Tom Lane <tgl@xxxxxxxxxxxxx> · Sat, 29 Aug 2020 11:19:53 -0400

=?utf-8?Q?Thorsten_Sch=C3=B6ning?= <tschoening@xxxxxxxxxx> writes:
> I have a table containing around 95 million rows, pretty much only
> storing a timestamp and further IDs of related tables containing the
> actual data in the end.

>> CREATE TABLE clt_rec
>> ( 
>> id BIGSERIAL NOT NULL, 
>> oms_rec     BIGINT NOT NULL, 
>> captured_at TIMESTAMP(6) WITH TIME ZONE NOT NULL, 
>> rssi        SMALLINT NOT NULL, 
>> CONSTRAINT pk_clt_rec PRIMARY KEY (id), 
>> CONSTRAINT fk_clt_rec_oms_rec FOREIGN KEY (oms_rec) REFERENCES "oms_rec" ("id"), 
>> CONSTRAINT uk_clt_rec_oms_rec UNIQUE (oms_rec) 
>> );

TBH, this seems like a pretty awful data design.  If you included the
timestamp column into oms_rec, and had an index on it, then you would
not need a join at all.

> Postgres seems to properly use available indexes, parallel workers and
> stuff like that. But looking at the actual times and compared to all
> the other parts of the query, comparing those timestamps simply takes
> the most time.

Timestamp comparison reduces to comparison of int64's, so it's
hard to imagine that anything could be much cheaper.  The part of
your plan that is actually eating the most cycles is the repeated
index probes into oms_rec:

>>     ->  Index Scan using pk_oms_rec on oms_rec  (cost=0.57..7.39 rows=1 width=12) (actual time=0.002..0.002 rows=1 loops=1003394)

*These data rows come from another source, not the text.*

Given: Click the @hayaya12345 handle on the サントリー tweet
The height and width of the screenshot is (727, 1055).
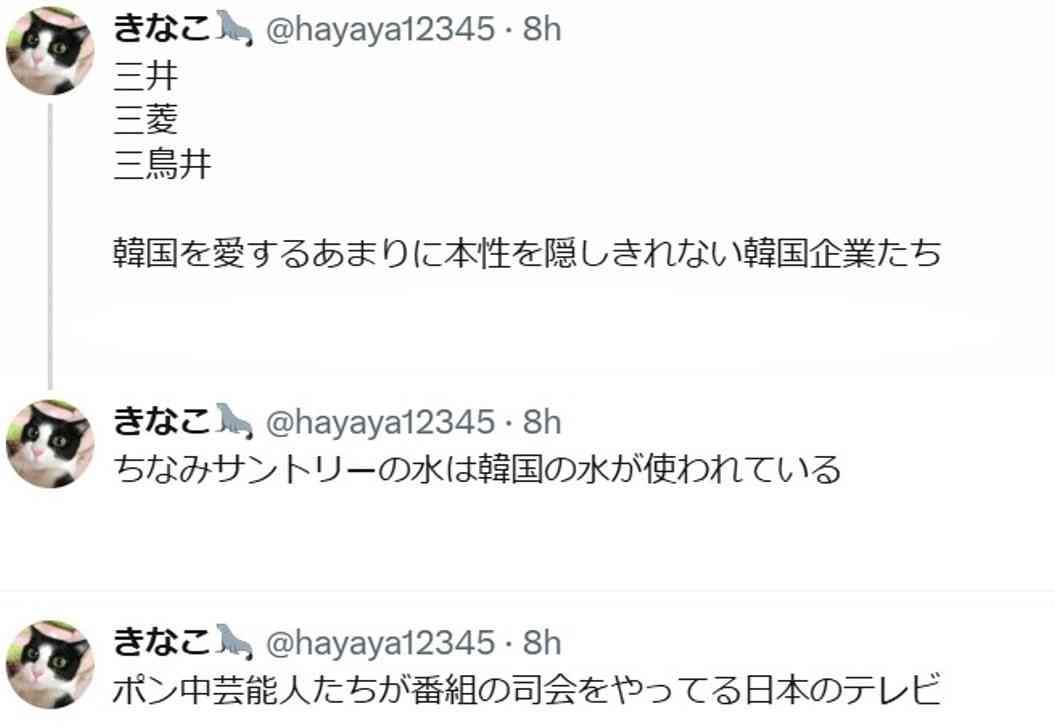Looking at the screenshot, I should [381, 423].
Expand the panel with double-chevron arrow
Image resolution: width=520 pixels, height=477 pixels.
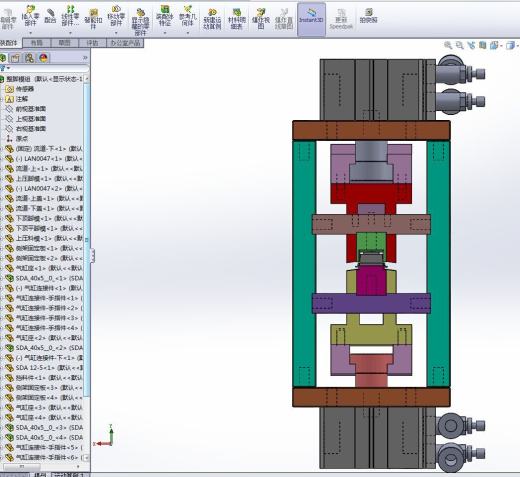(x=85, y=58)
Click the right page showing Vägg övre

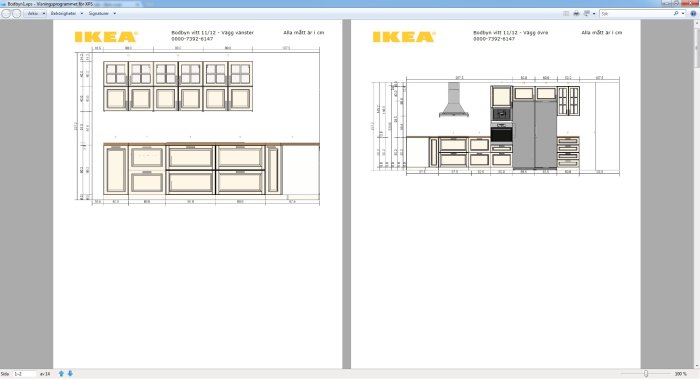tap(496, 194)

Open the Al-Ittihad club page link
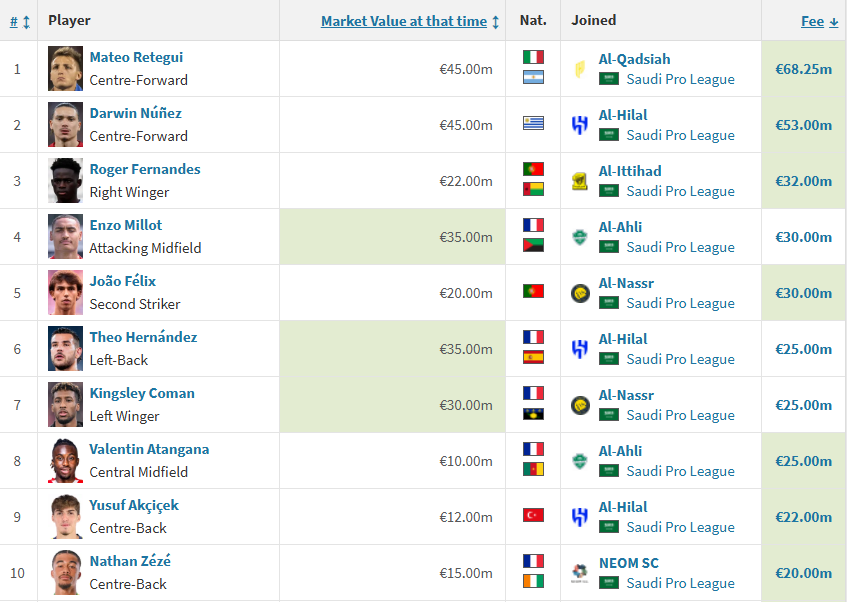pyautogui.click(x=630, y=171)
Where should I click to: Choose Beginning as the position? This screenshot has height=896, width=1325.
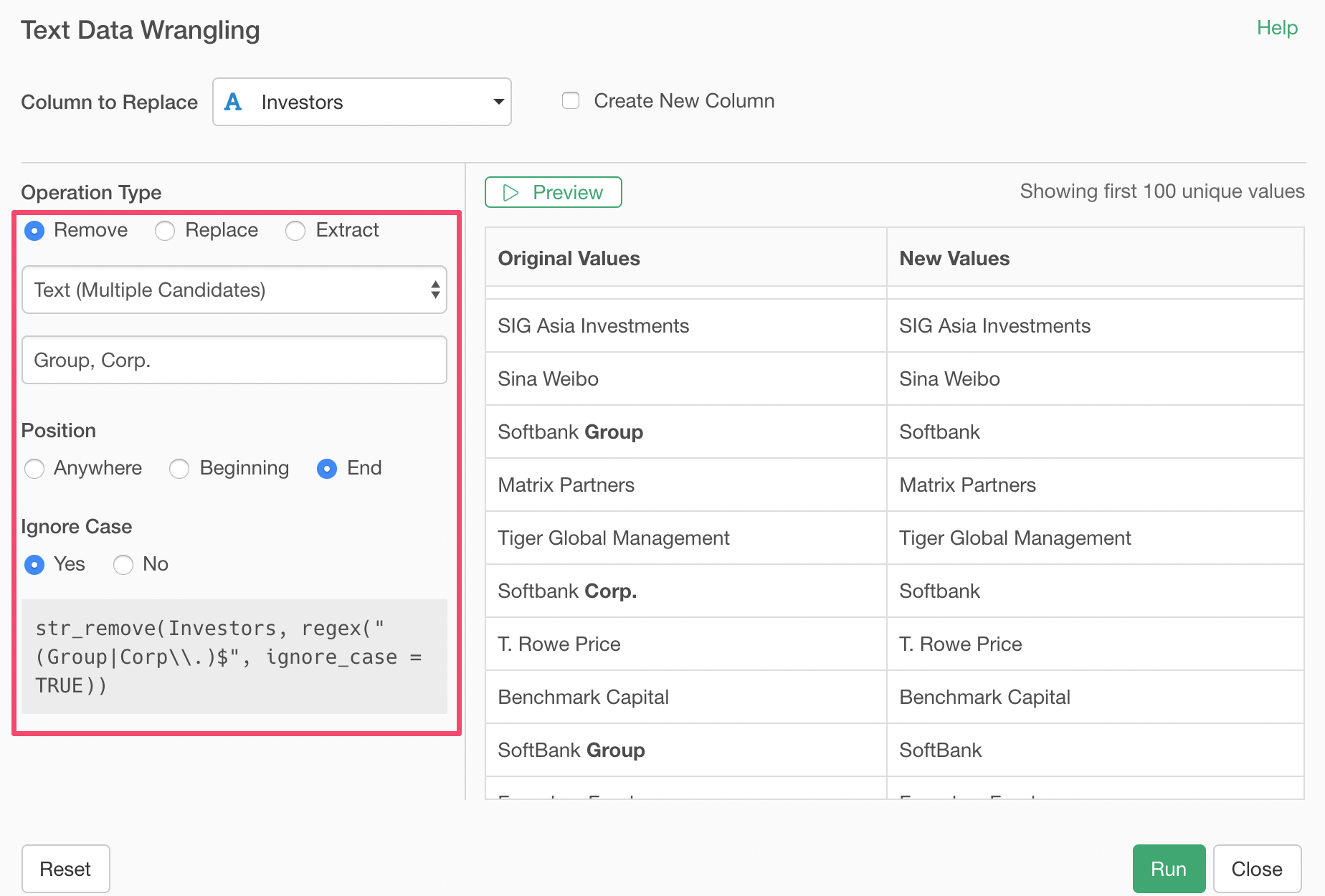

.002 * 1003394 = 2006.788, which of course can't be because the
whole query took 911 ms; but there's not much accuracy in this
per-loop measurement.  In any case, the 155 msec spent scanning
clt_rec would be entirely unnecessary if the timestamp existed in
oms_rec.  We can also bet that the index traversal costs would be
quite a bit less: in this query, we are re-descending pk_oms_rec
from the root, 1003394 times, which is a lot of cycles that wouldn't
be needed with a single scan on a timestamp index.

			regards, tom lane